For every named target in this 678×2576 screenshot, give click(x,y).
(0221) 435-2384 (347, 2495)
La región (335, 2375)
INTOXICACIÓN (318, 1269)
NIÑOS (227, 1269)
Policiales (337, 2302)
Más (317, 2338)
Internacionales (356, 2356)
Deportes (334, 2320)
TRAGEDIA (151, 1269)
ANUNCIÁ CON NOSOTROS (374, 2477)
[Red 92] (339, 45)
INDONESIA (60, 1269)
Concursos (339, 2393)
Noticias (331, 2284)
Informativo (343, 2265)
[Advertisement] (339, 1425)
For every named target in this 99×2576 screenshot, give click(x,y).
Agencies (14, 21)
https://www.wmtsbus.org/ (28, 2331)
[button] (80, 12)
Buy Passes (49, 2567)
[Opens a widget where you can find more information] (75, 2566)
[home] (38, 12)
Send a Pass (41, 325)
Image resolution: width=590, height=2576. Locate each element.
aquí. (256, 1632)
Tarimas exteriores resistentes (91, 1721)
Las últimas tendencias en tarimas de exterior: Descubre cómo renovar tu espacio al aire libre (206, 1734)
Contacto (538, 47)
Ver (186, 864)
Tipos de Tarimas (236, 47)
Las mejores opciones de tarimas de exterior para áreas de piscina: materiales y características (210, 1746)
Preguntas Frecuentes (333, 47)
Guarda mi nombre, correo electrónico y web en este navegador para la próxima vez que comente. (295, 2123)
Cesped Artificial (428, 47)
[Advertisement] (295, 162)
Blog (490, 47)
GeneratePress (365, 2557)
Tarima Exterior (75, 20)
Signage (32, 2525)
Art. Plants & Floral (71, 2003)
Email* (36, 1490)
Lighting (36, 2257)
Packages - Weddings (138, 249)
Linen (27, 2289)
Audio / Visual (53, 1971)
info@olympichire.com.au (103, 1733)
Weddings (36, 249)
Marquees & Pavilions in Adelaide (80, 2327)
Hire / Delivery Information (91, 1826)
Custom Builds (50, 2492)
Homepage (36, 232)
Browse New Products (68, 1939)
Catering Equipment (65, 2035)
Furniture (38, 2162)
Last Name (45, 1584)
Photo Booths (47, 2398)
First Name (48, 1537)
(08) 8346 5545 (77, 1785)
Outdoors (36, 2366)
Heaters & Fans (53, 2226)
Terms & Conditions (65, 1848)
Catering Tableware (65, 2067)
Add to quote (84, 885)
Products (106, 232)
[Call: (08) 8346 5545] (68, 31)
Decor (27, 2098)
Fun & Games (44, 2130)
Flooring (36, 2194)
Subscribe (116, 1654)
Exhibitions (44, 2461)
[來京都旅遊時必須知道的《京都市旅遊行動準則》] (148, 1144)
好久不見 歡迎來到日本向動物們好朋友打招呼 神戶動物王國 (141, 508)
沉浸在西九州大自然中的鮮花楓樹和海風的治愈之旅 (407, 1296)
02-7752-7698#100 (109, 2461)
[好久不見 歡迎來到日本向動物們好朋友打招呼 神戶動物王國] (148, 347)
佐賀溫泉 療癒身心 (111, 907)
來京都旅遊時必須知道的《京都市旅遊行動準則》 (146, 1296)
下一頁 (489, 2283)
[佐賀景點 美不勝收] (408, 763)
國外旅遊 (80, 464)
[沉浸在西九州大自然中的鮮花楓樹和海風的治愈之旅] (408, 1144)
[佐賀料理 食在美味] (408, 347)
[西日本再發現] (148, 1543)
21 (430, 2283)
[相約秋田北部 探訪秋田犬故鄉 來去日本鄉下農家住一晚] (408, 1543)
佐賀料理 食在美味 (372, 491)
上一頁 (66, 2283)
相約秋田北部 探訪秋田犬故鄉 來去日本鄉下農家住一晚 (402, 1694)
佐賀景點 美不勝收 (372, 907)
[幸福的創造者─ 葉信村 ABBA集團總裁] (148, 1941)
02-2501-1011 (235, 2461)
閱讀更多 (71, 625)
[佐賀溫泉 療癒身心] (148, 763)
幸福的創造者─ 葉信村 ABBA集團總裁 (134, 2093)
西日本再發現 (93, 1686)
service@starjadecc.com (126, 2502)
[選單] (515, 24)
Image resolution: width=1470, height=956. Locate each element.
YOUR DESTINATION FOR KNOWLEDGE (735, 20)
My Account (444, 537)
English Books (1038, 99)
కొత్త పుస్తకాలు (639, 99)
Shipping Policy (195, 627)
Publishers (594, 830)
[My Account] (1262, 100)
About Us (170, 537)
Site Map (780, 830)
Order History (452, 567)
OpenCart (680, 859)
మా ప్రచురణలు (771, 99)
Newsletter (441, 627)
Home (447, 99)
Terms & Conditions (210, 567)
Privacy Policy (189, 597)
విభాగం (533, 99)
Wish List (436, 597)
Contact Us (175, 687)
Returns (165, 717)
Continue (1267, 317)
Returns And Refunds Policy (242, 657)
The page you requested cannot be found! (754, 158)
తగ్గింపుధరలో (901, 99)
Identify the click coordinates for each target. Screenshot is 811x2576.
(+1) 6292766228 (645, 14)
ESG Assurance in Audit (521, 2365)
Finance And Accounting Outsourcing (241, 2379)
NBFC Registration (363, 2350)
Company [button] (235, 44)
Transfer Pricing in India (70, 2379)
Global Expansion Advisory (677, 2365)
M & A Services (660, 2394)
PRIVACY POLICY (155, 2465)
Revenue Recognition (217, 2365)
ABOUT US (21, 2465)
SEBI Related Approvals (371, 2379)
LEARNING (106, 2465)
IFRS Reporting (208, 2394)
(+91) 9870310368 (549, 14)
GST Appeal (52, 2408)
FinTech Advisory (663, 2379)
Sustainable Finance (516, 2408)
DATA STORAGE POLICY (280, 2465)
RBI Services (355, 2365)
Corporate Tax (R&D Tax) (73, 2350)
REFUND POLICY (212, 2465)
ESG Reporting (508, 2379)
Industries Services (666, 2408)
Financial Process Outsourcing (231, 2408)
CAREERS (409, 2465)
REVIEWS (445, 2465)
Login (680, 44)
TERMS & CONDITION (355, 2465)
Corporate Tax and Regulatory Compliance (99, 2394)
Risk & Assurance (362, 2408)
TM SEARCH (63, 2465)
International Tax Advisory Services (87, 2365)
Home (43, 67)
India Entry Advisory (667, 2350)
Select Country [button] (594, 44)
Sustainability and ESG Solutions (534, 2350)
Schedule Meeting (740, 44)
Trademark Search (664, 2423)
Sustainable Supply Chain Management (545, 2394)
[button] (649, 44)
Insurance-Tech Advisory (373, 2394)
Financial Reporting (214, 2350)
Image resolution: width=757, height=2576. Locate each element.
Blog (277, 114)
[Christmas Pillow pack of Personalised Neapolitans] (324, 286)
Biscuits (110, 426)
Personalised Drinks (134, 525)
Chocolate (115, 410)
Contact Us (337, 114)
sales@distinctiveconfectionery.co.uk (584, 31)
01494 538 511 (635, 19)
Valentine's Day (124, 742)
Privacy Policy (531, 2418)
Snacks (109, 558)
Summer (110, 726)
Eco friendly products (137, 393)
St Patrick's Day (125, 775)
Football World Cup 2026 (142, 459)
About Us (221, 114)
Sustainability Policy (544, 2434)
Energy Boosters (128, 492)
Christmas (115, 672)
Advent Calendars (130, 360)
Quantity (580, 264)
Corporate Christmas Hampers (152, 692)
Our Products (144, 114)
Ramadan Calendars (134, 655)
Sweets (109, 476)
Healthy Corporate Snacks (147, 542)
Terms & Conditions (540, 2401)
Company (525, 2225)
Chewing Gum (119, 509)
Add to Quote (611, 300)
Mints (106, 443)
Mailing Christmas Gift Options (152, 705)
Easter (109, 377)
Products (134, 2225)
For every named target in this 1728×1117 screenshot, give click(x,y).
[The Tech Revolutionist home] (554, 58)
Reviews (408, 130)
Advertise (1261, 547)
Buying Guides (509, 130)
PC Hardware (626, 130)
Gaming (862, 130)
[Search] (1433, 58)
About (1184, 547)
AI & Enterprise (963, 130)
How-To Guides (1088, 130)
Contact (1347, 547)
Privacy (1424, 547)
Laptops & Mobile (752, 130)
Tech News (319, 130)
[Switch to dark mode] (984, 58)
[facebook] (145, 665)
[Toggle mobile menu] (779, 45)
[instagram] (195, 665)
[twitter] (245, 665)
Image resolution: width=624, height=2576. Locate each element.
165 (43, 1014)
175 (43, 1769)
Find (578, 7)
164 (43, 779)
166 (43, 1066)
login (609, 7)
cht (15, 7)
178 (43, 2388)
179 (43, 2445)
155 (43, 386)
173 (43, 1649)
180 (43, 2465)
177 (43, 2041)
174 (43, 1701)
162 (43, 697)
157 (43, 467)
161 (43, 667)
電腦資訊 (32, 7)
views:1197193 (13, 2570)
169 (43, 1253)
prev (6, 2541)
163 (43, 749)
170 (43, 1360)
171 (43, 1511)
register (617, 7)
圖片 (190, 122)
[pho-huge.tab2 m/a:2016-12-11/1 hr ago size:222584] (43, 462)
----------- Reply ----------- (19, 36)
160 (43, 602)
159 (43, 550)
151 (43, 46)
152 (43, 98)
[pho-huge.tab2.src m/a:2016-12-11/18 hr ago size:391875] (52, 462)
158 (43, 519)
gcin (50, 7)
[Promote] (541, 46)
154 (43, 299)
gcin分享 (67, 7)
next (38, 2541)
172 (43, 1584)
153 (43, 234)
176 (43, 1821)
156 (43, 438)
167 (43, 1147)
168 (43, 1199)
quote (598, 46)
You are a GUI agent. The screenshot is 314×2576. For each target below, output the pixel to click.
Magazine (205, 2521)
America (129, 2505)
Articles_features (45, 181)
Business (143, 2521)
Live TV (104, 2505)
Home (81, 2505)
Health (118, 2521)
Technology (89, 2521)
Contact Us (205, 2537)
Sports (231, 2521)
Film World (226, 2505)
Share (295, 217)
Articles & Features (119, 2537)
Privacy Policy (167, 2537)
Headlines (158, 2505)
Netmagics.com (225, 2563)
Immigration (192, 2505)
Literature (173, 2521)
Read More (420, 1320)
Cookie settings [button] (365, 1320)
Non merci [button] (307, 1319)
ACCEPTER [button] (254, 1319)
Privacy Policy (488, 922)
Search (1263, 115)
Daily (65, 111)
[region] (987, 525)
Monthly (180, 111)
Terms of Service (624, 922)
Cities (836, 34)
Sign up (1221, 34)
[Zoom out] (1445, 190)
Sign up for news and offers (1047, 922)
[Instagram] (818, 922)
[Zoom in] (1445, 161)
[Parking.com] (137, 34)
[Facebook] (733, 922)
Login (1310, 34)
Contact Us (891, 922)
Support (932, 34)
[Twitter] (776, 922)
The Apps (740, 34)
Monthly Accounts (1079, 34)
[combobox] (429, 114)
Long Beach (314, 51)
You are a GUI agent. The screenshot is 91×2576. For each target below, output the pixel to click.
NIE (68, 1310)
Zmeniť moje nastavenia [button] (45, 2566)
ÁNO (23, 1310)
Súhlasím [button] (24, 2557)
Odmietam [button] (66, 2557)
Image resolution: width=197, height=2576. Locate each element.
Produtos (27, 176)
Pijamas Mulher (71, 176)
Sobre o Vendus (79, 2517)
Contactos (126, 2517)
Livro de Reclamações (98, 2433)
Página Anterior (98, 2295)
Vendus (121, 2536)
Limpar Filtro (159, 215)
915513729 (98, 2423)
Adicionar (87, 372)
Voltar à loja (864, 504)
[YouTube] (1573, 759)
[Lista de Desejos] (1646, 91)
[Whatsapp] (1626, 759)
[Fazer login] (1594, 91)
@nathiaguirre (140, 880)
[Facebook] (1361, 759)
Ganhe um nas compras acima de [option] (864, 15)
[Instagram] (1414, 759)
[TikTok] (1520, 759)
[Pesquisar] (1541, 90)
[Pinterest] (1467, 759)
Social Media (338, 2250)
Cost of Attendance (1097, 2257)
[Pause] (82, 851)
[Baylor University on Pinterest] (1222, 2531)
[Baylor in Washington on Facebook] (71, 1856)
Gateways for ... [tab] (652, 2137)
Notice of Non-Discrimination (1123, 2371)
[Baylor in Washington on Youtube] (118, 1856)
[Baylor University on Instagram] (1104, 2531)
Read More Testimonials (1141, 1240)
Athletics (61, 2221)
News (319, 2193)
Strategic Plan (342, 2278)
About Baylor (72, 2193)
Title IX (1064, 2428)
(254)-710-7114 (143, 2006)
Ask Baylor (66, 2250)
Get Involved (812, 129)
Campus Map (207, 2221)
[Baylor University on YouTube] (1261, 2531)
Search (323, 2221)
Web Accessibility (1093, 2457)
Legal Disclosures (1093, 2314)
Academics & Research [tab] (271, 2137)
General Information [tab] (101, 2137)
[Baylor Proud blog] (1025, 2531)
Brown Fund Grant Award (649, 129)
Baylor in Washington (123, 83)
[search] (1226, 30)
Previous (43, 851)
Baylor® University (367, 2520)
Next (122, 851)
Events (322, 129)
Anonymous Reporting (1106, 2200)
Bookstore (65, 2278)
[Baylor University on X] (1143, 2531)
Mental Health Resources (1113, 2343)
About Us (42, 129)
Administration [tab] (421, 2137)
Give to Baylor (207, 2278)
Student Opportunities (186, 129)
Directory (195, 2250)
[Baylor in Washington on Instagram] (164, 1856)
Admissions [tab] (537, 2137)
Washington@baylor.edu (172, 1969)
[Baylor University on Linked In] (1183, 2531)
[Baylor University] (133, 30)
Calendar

» **Directions**:
Quote the listing above, but only from the line that shows "Tipos de Tarimas (236, 47)" through the line that shows "[沉浸在西九州大自然中的鮮花楓樹和海風的治愈之旅] (408, 1144)".

» **Response**:
Tipos de Tarimas (236, 47)
Las mejores opciones de tarimas de exterior para áreas de piscina: materiales y características (210, 1746)
Preguntas Frecuentes (333, 47)
Guarda mi nombre, correo electrónico y web en este navegador para la próxima vez que comente. (295, 2123)
Cesped Artificial (428, 47)
[Advertisement] (295, 162)
Blog (490, 47)
GeneratePress (365, 2557)
Tarima Exterior (75, 20)
Signage (32, 2525)
Art. Plants & Floral (71, 2003)
Email* (36, 1490)
Lighting (36, 2257)
Packages - Weddings (138, 249)
Linen (27, 2289)
Audio / Visual (53, 1971)
info@olympichire.com.au (103, 1733)
Weddings (36, 249)
Marquees & Pavilions in Adelaide (80, 2327)
Hire / Delivery Information (91, 1826)
Custom Builds (50, 2492)
Homepage (36, 232)
Browse New Products (68, 1939)
Catering Equipment (65, 2035)
Furniture (38, 2162)
Last Name (45, 1584)
Photo Booths (47, 2398)
First Name (48, 1537)
(08) 8346 5545 (77, 1785)
Outdoors (36, 2366)
Heaters & Fans (53, 2226)
Terms & Conditions (65, 1848)
Catering Tableware (65, 2067)
Add to quote (84, 885)
Products (106, 232)
[Call: (08) 8346 5545] (68, 31)
Decor (27, 2098)
Fun & Games (44, 2130)
Flooring (36, 2194)
Subscribe (116, 1654)
Exhibitions (44, 2461)
[來京都旅遊時必須知道的《京都市旅遊行動準則》] (148, 1144)
好久不見 歡迎來到日本向動物們好朋友打招呼 神戶動物王國 (141, 508)
沉浸在西九州大自然中的鮮花楓樹和海風的治愈之旅 (407, 1296)
02-7752-7698#100 (109, 2461)
[好久不見 歡迎來到日本向動物們好朋友打招呼 神戶動物王國] (148, 347)
佐賀溫泉 療癒身心 (111, 907)
來京都旅遊時必須知道的《京都市旅遊行動準則》 (146, 1296)
下一頁 (489, 2283)
[佐賀景點 美不勝收] (408, 763)
國外旅遊 (80, 464)
[沉浸在西九州大自然中的鮮花楓樹和海風的治愈之旅] (408, 1144)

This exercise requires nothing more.